• Short problem
Rewrite every item below, replacing "Open" with "Access" and changing nothing else. Omit the pictures from your version.

• Recorded data
··········

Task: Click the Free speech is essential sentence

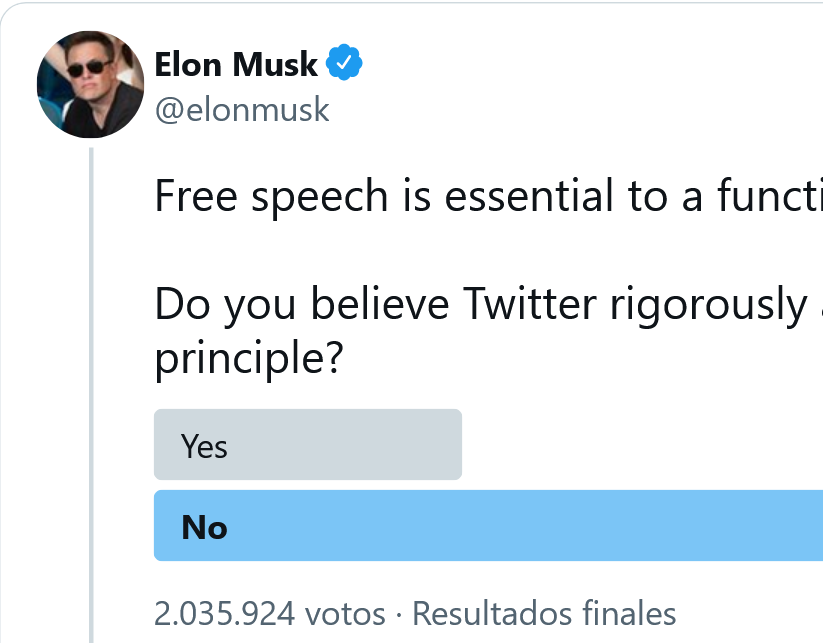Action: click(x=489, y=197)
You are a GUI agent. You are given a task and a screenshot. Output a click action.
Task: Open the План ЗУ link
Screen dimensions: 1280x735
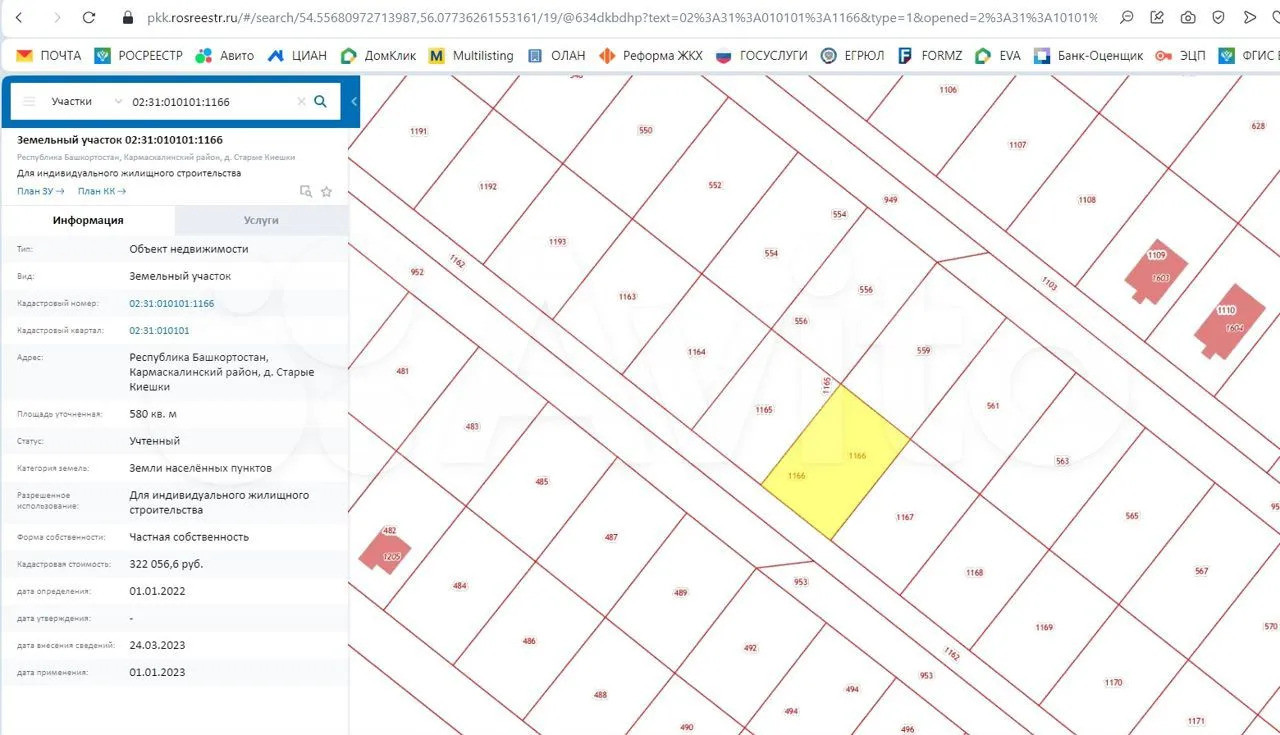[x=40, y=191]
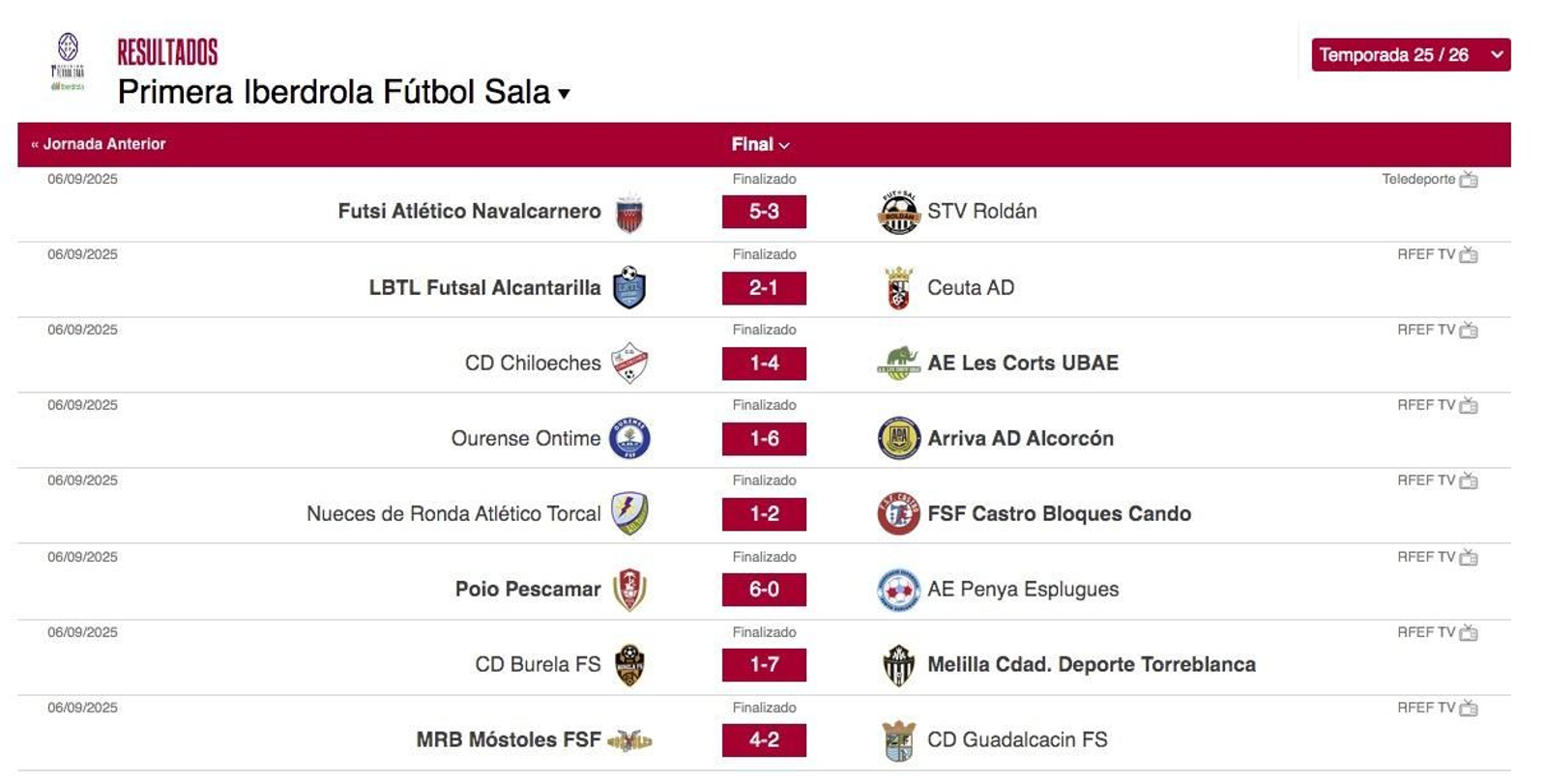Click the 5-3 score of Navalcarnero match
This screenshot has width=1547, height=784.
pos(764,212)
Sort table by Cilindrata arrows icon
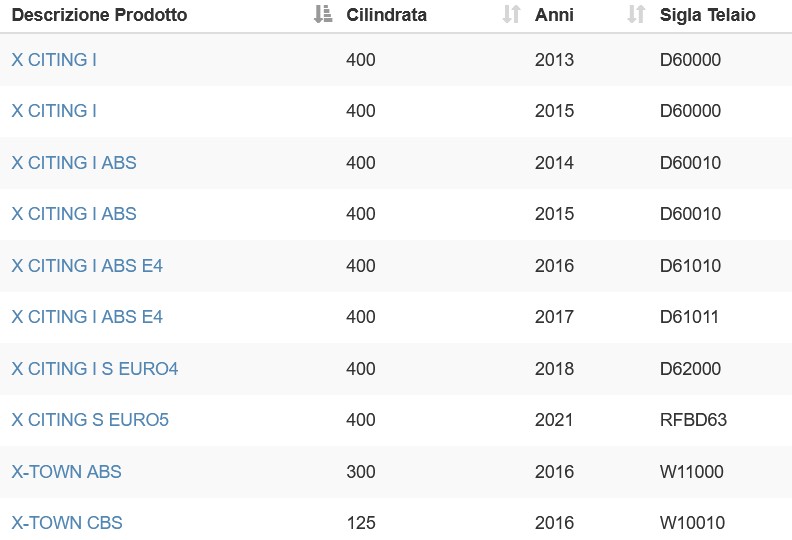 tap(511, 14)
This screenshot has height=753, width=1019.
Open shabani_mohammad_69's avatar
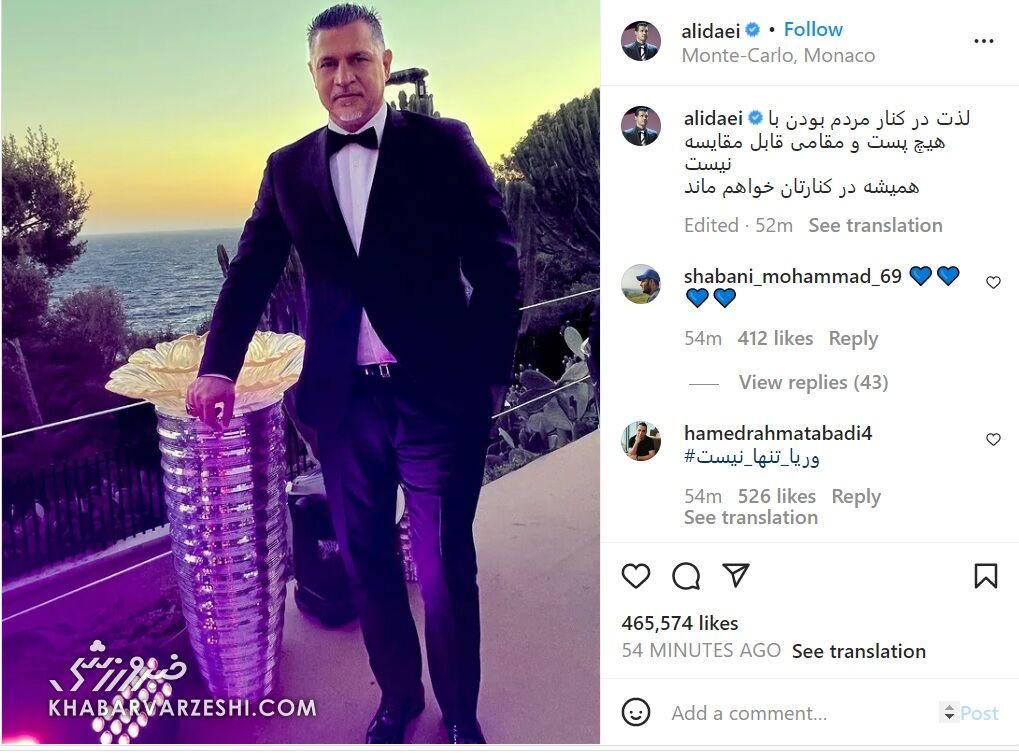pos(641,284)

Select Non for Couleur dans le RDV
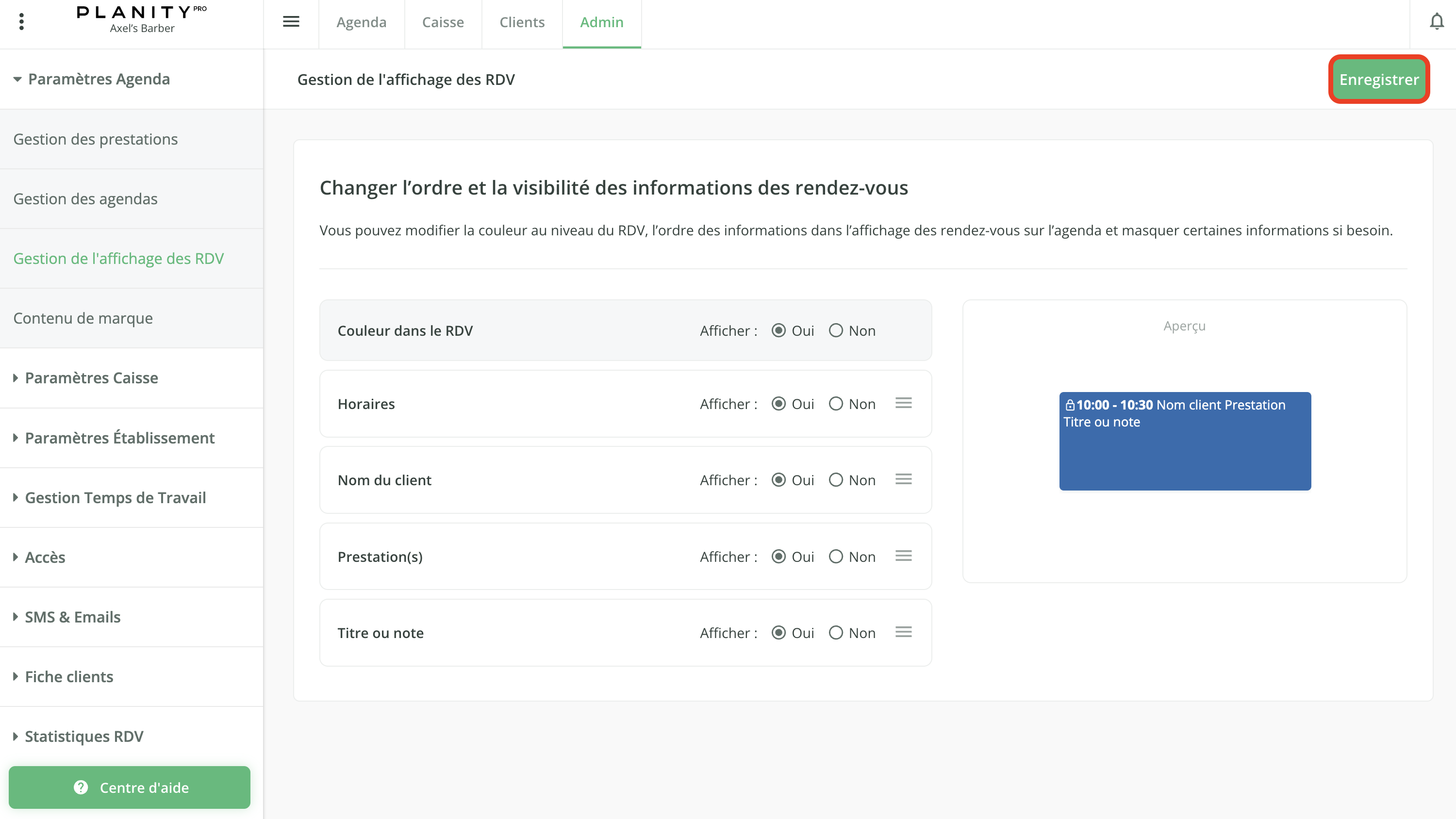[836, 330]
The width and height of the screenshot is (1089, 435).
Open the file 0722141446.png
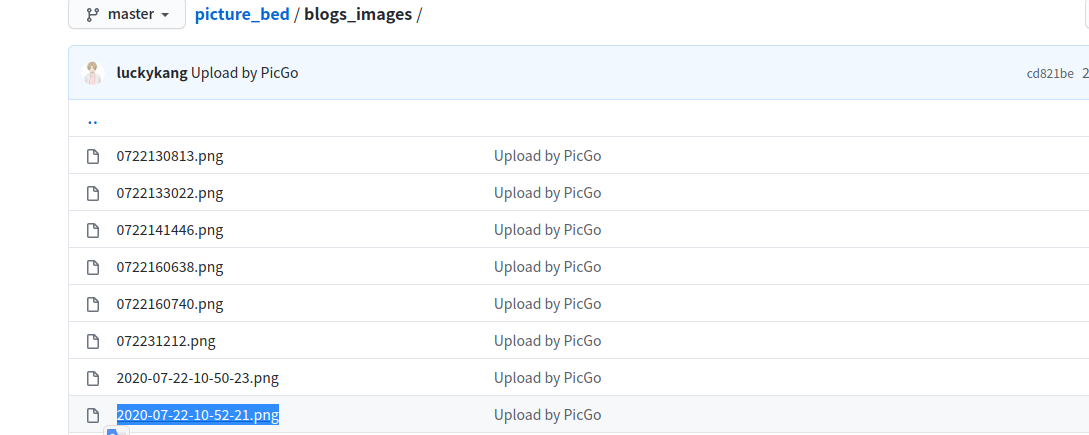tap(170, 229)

··········

• Exercise solution
Task: Click the Free speech is essential sentence

Action: click(x=489, y=197)
You are a GUI agent. You are given a task and a screenshot. Output a click action.
Task: Access the План ЗУ link
Screen dimensions: 1280x735
[x=40, y=191]
Click the 5-3 score of Navalcarnero match
This screenshot has width=1547, height=784.
pos(764,212)
Sort table by Cilindrata arrows icon
 tap(511, 14)
This screenshot has height=753, width=1019.
Access shabani_mohammad_69's avatar
pos(641,284)

Select Non for Couleur dans le RDV
[836, 330]
The width and height of the screenshot is (1089, 435).
Access the file 0722141446.png
tap(170, 229)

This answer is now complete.